Variable | Value | Score |
---|---|---|
Age (years) | 55–65 | 0.7679 |
≥65 | 1.0073 | |
Sex | Male | 0.4505 |
ASA | ≥3 | 0.6057 |
Performance status classification | ≥3 | 0.689 |
Dyspnoea score | ≥3 | 0.9075 |
Priority of surgery | Urgent or emergency | 0.8443 |
Procedure class | Pneumonectomy | 1.2176 |
Diagnosis group | Malignant | 1.2423 |
Comorbidity score | 1–2 | 0.7447 |
≥3 | 0.9065 |
Some patients with severe emphysema may present for reduction of lung volume. There are two types: traditional surgery and bronchoscopic surgery, which involves the placement of endobronchial valves at the entrance of appropriate bronchopulmonary segments.

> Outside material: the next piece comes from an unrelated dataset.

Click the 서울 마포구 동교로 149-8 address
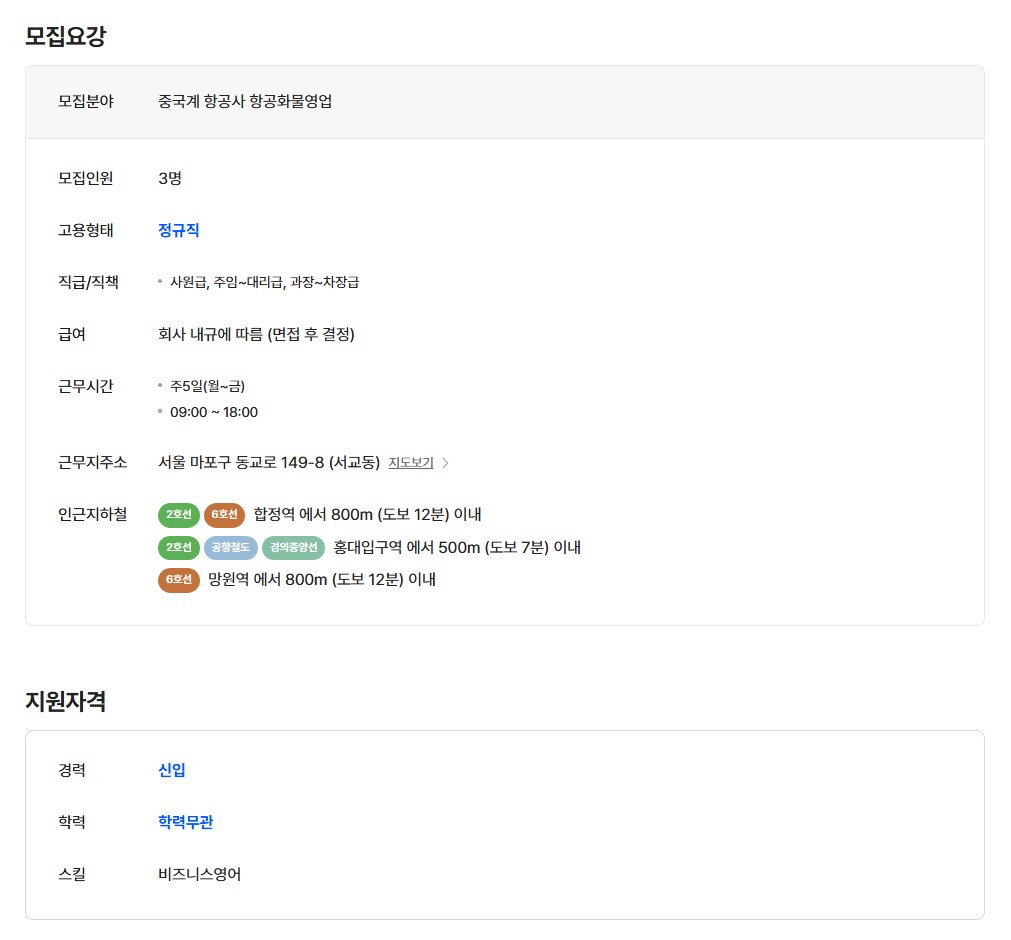 click(x=269, y=463)
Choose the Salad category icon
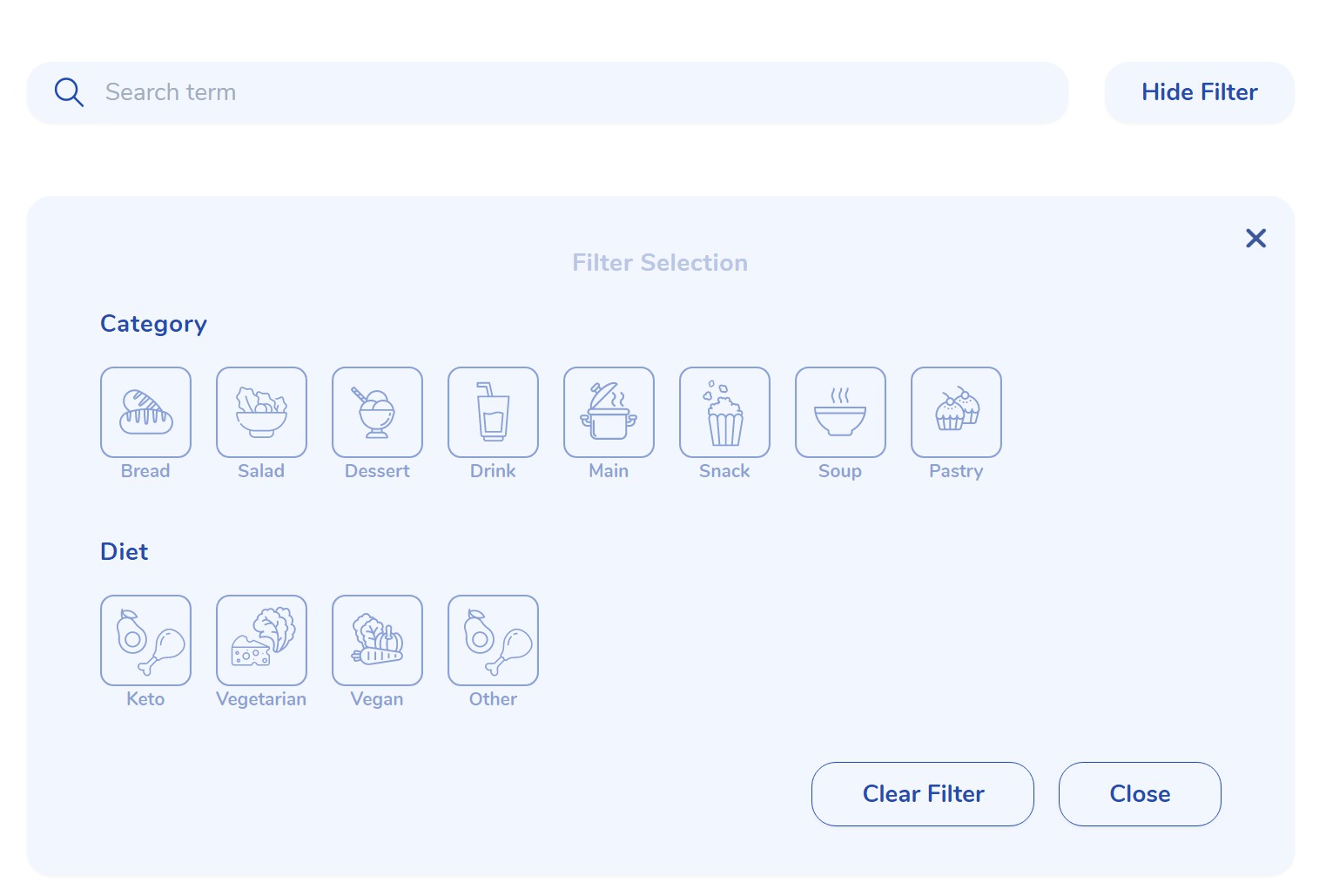Image resolution: width=1326 pixels, height=896 pixels. click(x=261, y=412)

Currently, bronchoscopic lung-volume reduction surgery is in vogue as it reduces perioperative complications and hence mortality. Appropriate anatomical targets for lung-volume reduction include the following:
High residual volume (150%–180% predicted)
High total lung capacity (>100% predicted)
Reduced predicted FEV 1 (but still >20% predicted)
Presence of target lobe (heterogeneous, upper-lobe disease rather than homogeneous disease is preferred)
Presence of a fissure between lobes of the lung (a complete fissure between lobes of a lung provides anatomical evidence to predict absence of collateral air flow)
Evidence of the location of ventilation-perfusion mismatch
In this section there are general and specific issues that need to be discussed. As with any anaesthetic, the following general considerations should be reviewed:
Preoperative preparation. This includes factors such as smoking cessation, physiotherapy, and optimisation of any active cardiac conditions.
Marking of side of procedure. Many thoracic procedures are unilateral, with no external distinguishing features, and so the side of the operation must be marked and checked to prevent wrong-side surgery.
Patient information, options and agreement for specific procedures. Many thoracic procedures are associated with moderate to severe pain, and so information regarding epidural, spinal and paravertebral block should be provided.
Individualised requirements for monitoring. Major procedures generally require invasive arterial blood pressure monitoring and central venous access.
Temperature. Patients should be normothermic before arrival in the anaesthetic room.
Cross-matching. Blood should be cross-matched for major procedures.
Specific issues regarding thoracic procedures relate to positioning, rigid bronchoscopy, cervical mediastinoscopy, unilateral procedures involving lung isolation, hypoxaemia during one-lung ventilation and postoperative analgesia.
In thoracic anaesthesia, patients are usually positioned supine or in the lateral decubitus position. The supine position is required for rigid bronchoscopy, cervical mediastinoscopy and other midline procedures such as thymectomy. For cervical mediastinoscopy, there is neck extension similar to a tracheostomy. This position opens a space for placement of a video mediastinoscope beneath the suprasternal notch. The standard position for unilateral operations such as lobectomy, pneumonectomy, surgical lung-volume reduction, pleurectomy and decortication is the lateral decubitus position. The non-dependent side of the chest is elevated so that the rib spaces are maximised for surgical access and the non-dependent lung allowed to collapse for surgery, while the dependent lung is ventilated.